== Segment start ==

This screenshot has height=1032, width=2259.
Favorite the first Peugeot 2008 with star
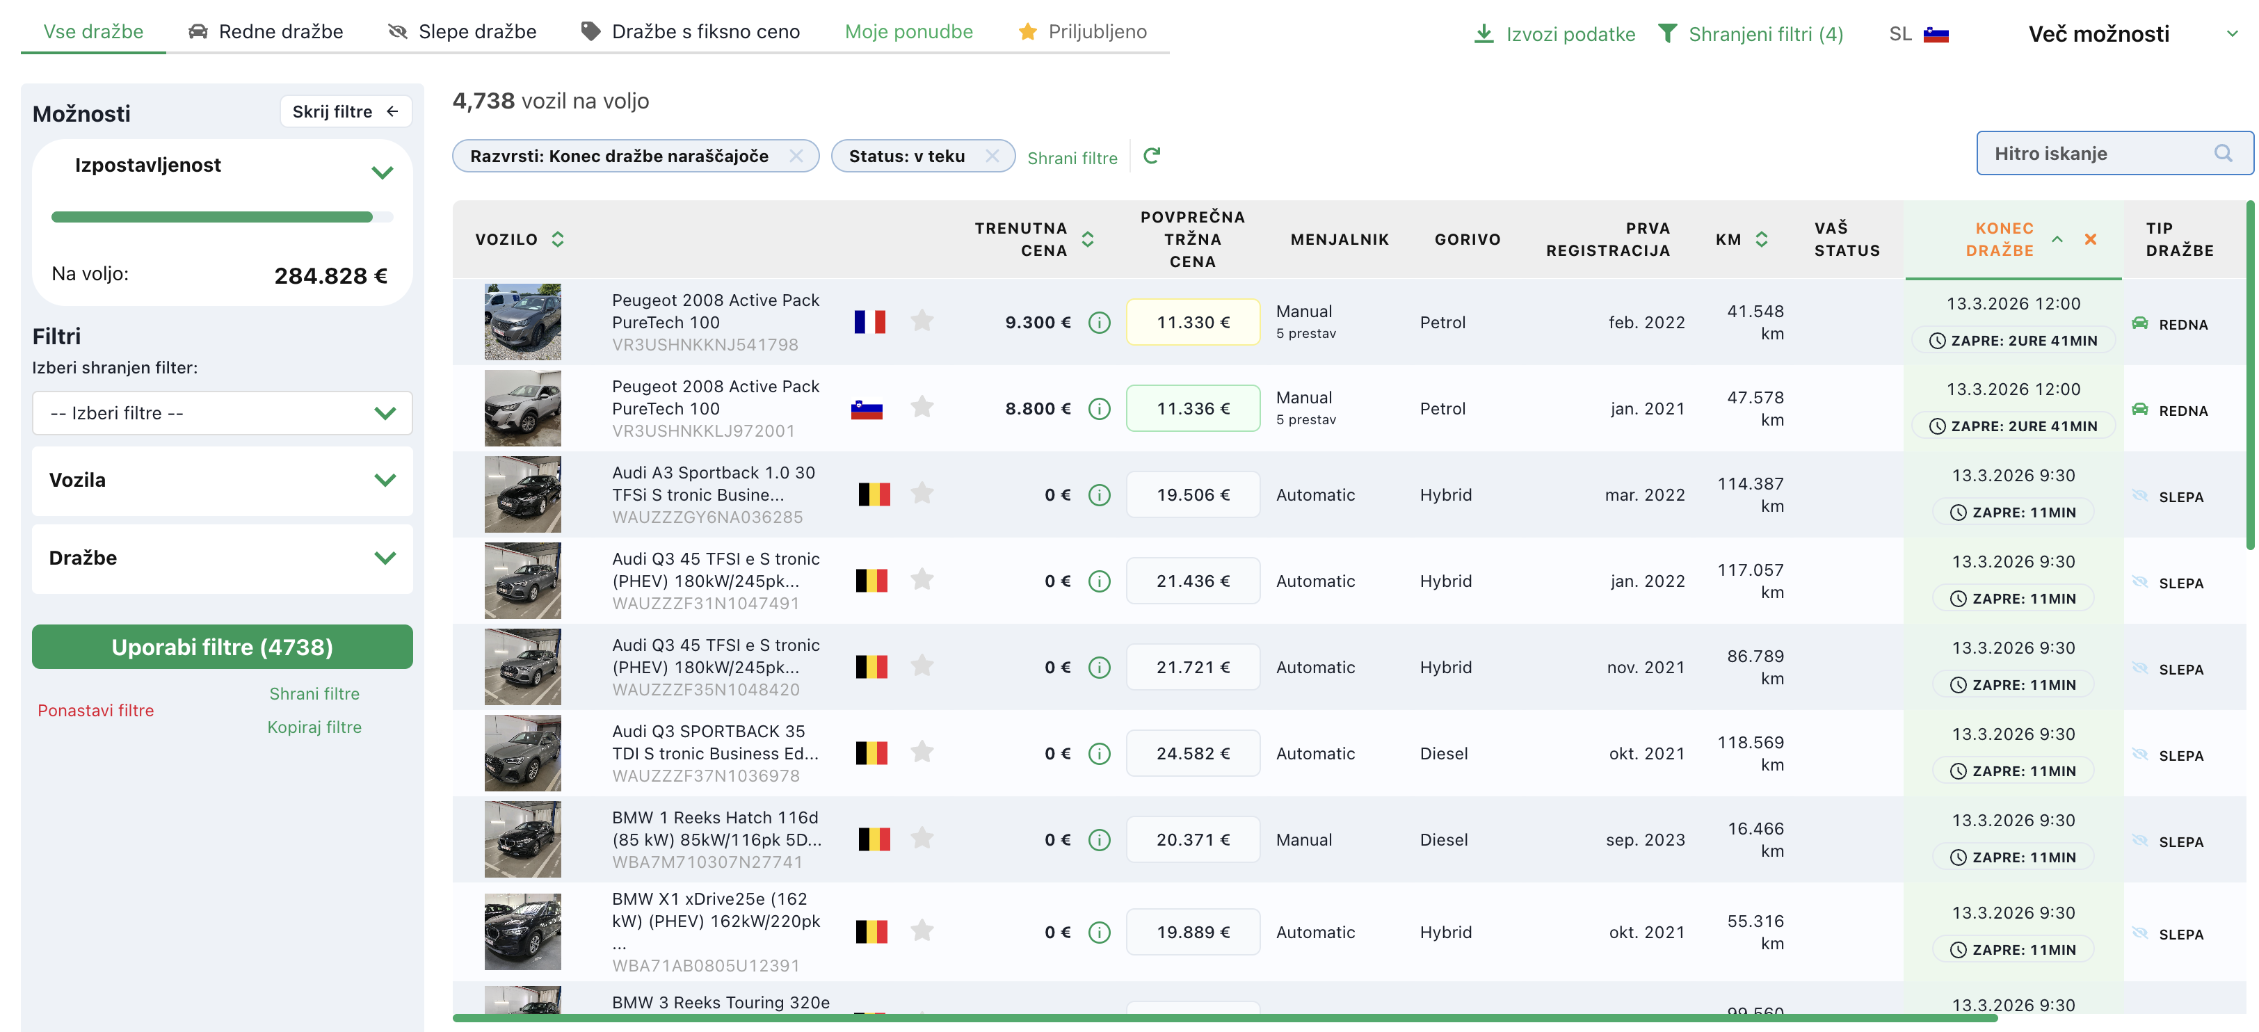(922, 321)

== Segment end ==
== Segment start ==

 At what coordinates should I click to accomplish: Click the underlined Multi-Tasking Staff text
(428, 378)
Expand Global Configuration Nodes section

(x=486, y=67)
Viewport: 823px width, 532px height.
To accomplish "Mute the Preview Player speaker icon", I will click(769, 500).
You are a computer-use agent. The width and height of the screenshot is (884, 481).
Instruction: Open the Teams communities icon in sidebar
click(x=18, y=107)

== Segment end ==
== Segment start ==

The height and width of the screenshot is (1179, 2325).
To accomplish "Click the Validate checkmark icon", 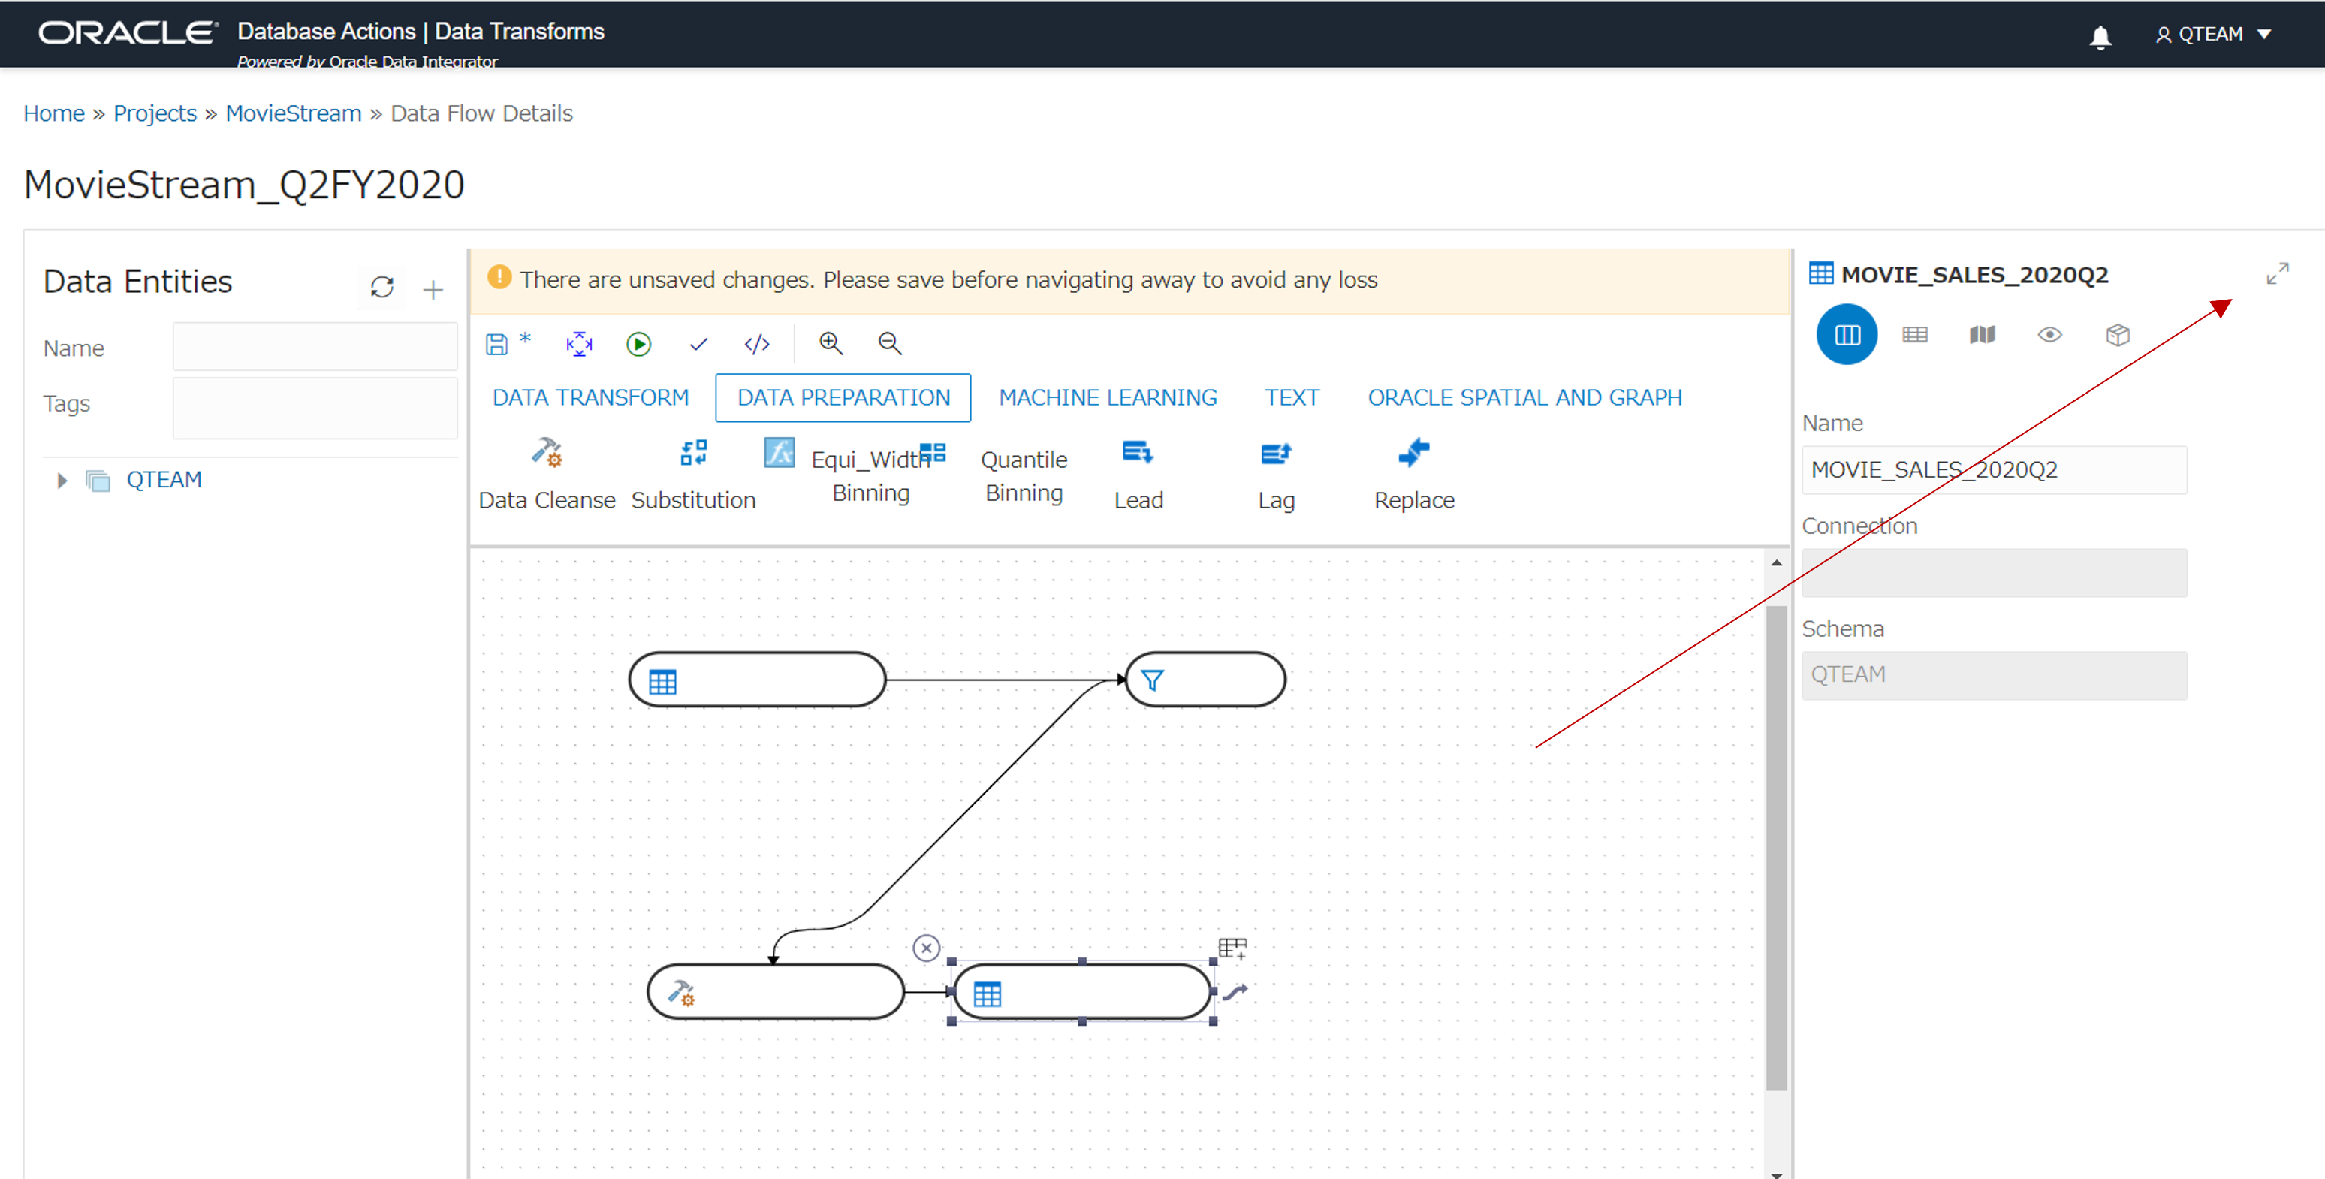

== Segment end ==

» **Task brief**
In the material above, how many lines include the word "width"? Answer with the number only.

» **Result for this task**
4